Feature selection for maximum entropy modeling
Introduction
featuresqueeze performs maximum entropy-based feature selection. Selection is performed by attempting to add estimate feature weights one at a time, where the weight/feature that provides the highest gain is added (Berger et al., 1996). To make this computationally feasible, we assume that the weight of a feature added to a model stays constant.
featuresqueeze also implements a fast feature selection method, that assumes that gains of features rarely improve when a feature is added to the model (Zhou et al., 2003).
This program has been developed for compacting models for the Alpino fluency ranker for Dutch. Comments/suggestions/questions can be sent to: Daniël de Kok <>.
Availability
FeatureSqueeze can be retrieved from Github. In a nutshell, you can download the latest development version with:
git clone git://github.com/danieldk/featuresqueeze.git
Github also offers the possibility to download the sources as an archive.
Compilation
Requirements:
- C++ standard library with TR1 extensions.

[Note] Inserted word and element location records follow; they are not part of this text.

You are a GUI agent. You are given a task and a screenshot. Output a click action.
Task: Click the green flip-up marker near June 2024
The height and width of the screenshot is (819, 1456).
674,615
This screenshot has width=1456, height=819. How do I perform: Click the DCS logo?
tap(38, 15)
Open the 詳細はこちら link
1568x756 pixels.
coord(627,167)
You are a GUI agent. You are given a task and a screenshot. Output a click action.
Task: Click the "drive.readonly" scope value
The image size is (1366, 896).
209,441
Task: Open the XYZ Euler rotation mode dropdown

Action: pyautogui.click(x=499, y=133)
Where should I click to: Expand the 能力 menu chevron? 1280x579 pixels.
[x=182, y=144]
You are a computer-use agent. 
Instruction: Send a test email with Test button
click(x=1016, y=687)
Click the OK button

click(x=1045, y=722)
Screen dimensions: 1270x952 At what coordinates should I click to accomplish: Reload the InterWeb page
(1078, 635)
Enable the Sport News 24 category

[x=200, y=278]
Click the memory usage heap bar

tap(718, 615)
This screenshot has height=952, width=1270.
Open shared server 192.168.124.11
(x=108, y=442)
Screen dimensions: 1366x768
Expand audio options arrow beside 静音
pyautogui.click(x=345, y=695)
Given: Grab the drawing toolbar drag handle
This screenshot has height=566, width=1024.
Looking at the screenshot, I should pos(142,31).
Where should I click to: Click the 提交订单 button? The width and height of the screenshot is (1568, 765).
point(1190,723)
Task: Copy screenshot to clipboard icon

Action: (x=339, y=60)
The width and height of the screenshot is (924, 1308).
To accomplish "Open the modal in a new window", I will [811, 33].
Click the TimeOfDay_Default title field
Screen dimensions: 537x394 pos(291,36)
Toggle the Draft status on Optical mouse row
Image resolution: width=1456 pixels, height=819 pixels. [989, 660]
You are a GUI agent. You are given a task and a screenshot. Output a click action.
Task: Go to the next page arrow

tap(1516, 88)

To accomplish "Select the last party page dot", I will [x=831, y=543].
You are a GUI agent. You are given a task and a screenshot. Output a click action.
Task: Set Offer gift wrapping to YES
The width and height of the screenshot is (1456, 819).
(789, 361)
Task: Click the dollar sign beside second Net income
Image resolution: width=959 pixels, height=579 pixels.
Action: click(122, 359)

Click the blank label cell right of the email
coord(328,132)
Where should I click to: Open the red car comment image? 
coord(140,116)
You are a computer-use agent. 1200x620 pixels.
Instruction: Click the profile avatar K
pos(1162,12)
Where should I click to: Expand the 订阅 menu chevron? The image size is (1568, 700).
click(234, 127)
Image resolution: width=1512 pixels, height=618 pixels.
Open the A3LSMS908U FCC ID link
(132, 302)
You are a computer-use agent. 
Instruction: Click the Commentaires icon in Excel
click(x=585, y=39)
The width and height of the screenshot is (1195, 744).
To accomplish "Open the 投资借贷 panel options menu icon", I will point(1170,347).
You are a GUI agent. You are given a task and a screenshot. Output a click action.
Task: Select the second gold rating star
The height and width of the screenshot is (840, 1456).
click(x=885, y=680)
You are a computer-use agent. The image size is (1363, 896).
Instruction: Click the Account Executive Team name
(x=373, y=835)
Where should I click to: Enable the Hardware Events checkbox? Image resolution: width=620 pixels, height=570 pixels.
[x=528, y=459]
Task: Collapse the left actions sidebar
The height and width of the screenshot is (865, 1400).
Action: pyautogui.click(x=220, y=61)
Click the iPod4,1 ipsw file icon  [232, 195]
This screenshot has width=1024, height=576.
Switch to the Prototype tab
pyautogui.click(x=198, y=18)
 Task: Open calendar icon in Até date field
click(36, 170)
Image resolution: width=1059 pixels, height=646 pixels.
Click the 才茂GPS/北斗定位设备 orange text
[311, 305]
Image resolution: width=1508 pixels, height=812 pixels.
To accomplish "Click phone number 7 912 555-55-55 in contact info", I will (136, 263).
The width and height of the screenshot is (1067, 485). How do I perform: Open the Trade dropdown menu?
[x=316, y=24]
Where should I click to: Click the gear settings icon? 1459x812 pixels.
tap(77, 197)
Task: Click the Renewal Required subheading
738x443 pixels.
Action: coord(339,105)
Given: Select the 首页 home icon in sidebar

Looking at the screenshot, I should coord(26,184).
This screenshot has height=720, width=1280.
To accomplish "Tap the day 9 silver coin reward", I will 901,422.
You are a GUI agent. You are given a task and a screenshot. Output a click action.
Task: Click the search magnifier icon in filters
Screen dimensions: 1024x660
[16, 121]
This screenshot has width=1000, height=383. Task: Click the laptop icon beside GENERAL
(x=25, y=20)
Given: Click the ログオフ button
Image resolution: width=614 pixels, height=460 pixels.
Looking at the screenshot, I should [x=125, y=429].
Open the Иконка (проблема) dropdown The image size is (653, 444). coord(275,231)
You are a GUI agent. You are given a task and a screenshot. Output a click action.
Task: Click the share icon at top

- The Eigen C++ template library for linear algebra.
g++ 4.2.x satisfies these requirements. With these components in place, compile by simply executing ‘make’ in the top-level directory.
Usage
Feature selection can be performed using the ‘fsqueeze’ command:
fsqueeze [OPTION] dataset
-a val Alpha convergence threshold (default: 1e-6)
-c Correlation selection
-f Fast maxent selection (do not recalculate all gains)
-g val Gain threshold (default: 1e-6)
-n val Maximum number of features
-o Find overlap (incompatible with -f)
-r val Correlation exclusion threshold (default: 0.9)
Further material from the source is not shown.